Background checks for firearms reached 10 million in June according to the FBI, with sales rising every month since January. NPR reports that nearly half of gun purchases during the pandemic have been from first-time owners.
The National Shooting Sports Foundation (NSSF) says that the first half of 2020 has seen a 95 percent increase in average firearms sales and a 139 percent increase in average ammunition sales.
“[T]here has never been a sustained surge in firearm sales quite like what we are in the midst of,” NSSF Director of Research and Market Development Jim Curcuruto told Fox News.
Now, stores that sell guns are having trouble keeping up with demand. Rising purchases and supply chain disruption due to the pandemic has caused shortages of guns and ammo.

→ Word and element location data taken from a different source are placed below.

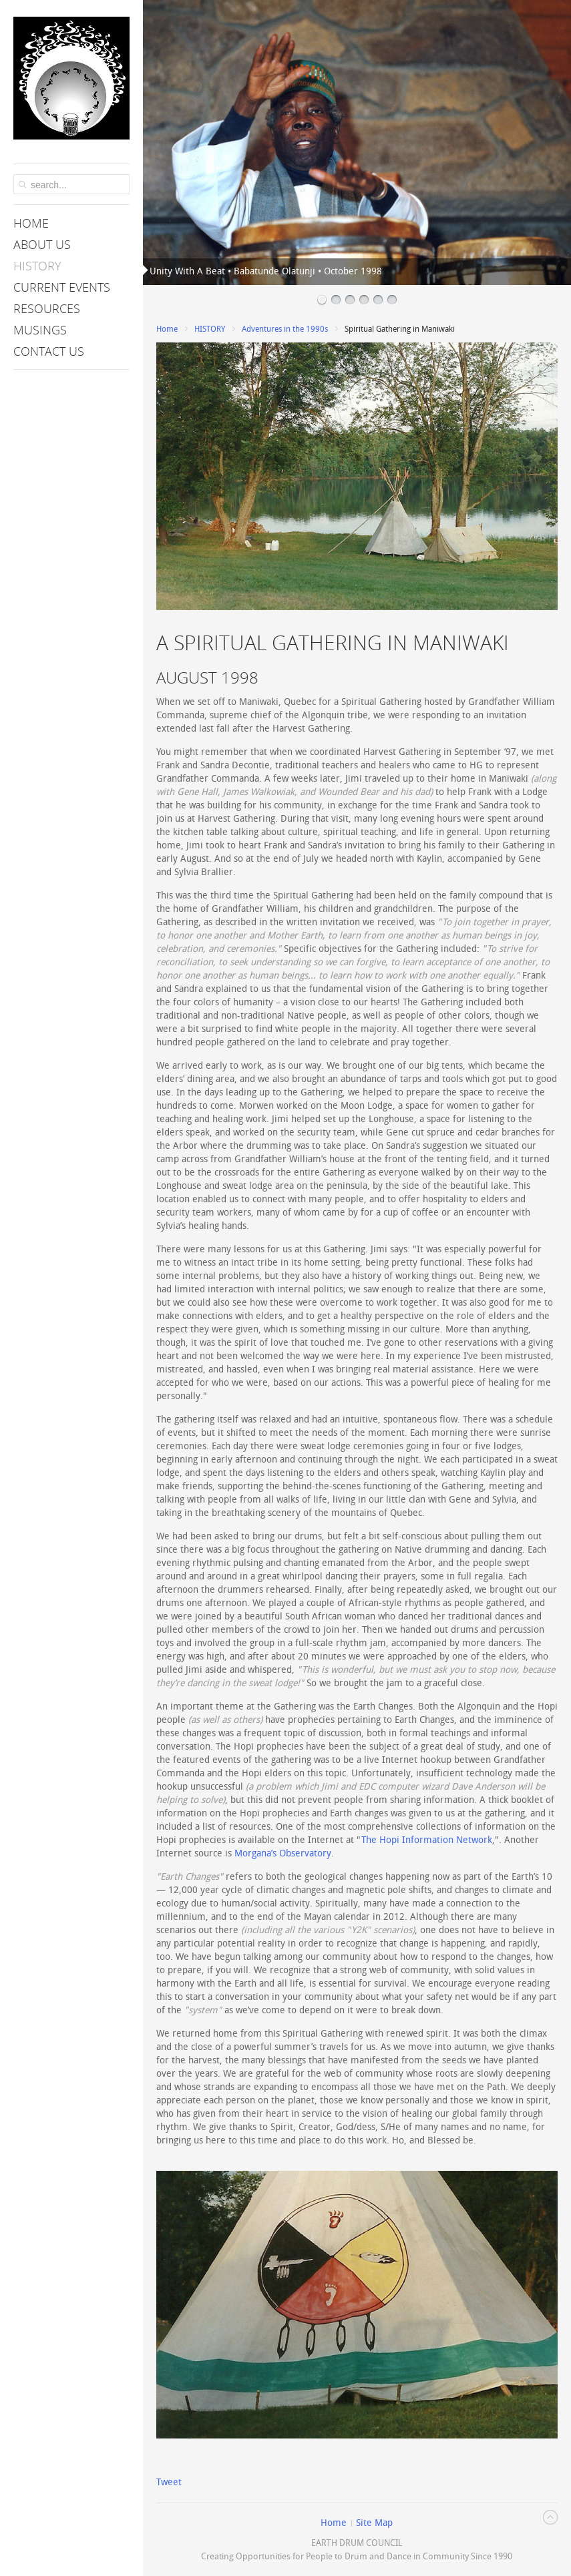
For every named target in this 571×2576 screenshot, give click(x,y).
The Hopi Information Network (426, 1840)
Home (167, 329)
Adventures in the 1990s (285, 329)
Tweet (169, 2482)
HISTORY (209, 329)
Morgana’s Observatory (282, 1853)
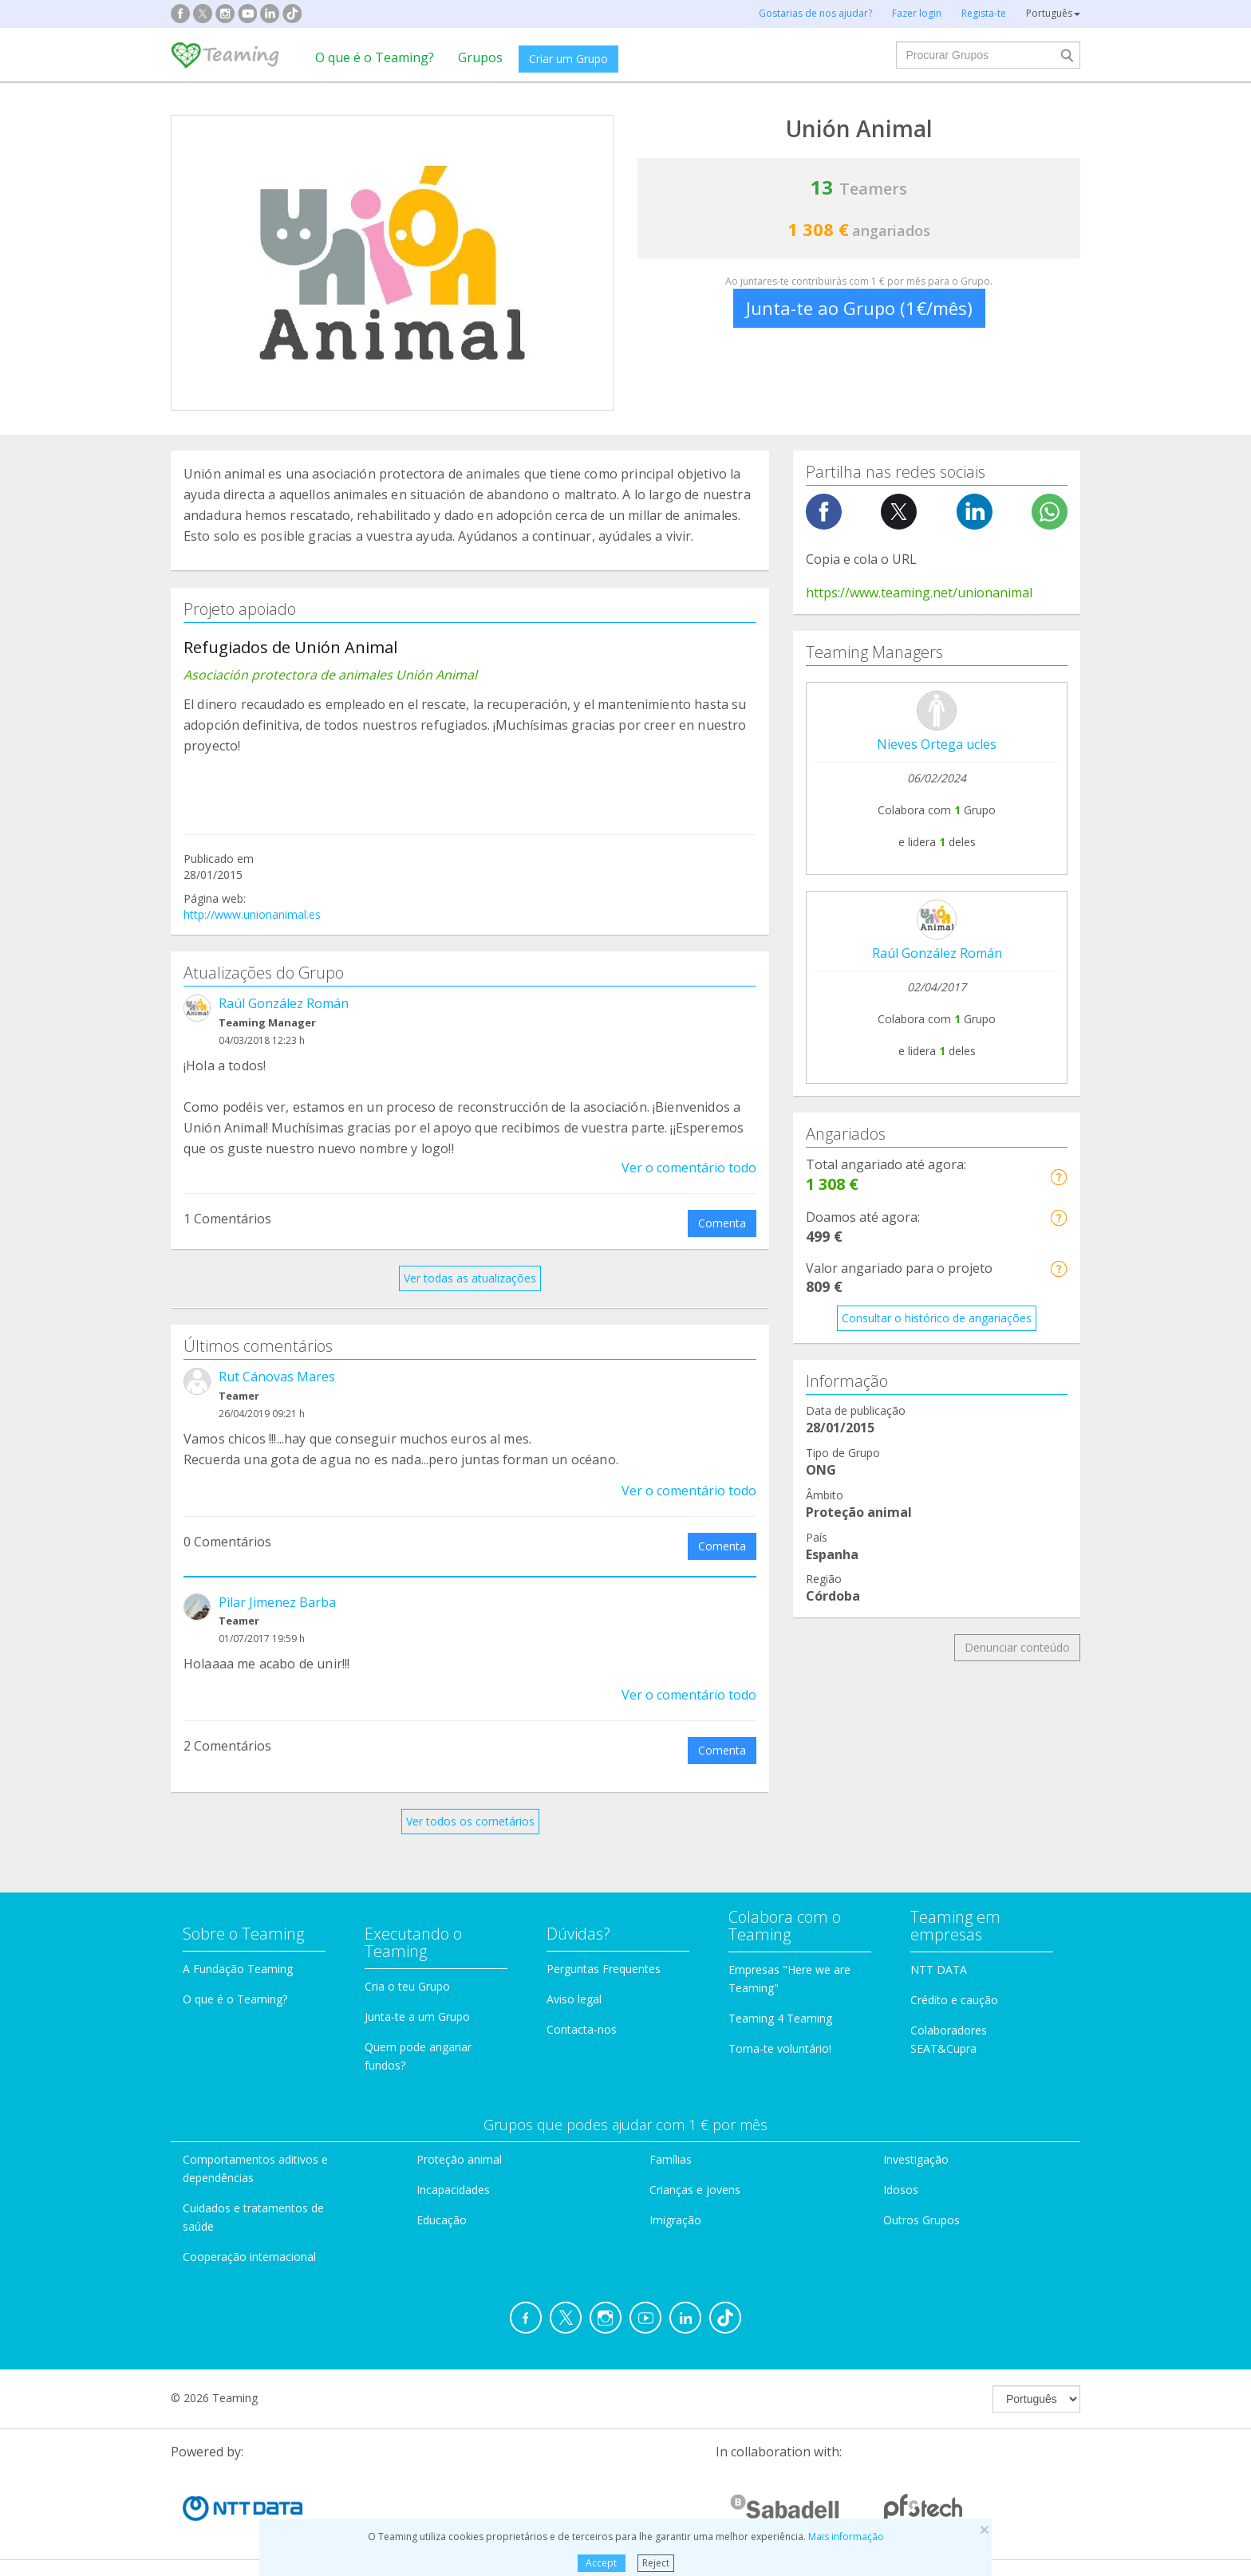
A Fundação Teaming (238, 1968)
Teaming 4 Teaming (780, 2018)
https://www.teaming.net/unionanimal (919, 592)
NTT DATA (938, 1969)
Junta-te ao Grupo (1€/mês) (859, 308)
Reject (655, 2563)
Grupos (480, 57)
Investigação (916, 2159)
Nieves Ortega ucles (936, 744)
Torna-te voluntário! (779, 2048)
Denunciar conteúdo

“I can’t keep guns on the shelf,” Cindy Carr, owner of Carr’s Guns and Ammunition, told Mississippi-based Daily Journal. “And I can’t find the guns to replace the ones I’ve sold. It’s the same thing with ammo, especially for the pistols, like the 9s, 38s, 380s – they’re not there. Our vendors don’t have them either. We’ve been advised to order our hunting rounds because it’s not going to be there as they’re trying to fill the pistol ammo that they’re already behind on.”
For Remington, bankruptcy appears to be less about gun sales and more of a result of poor internal management.
“Remington’s problem is mostly a problem of Remington mismanagement and not a reflection of larger trends in the gun world,” Adam Winkler, a professor at UCLA School of Law, told the New York Times. “I don’t think we’re going to see a whole bunch of gun companies going under now.”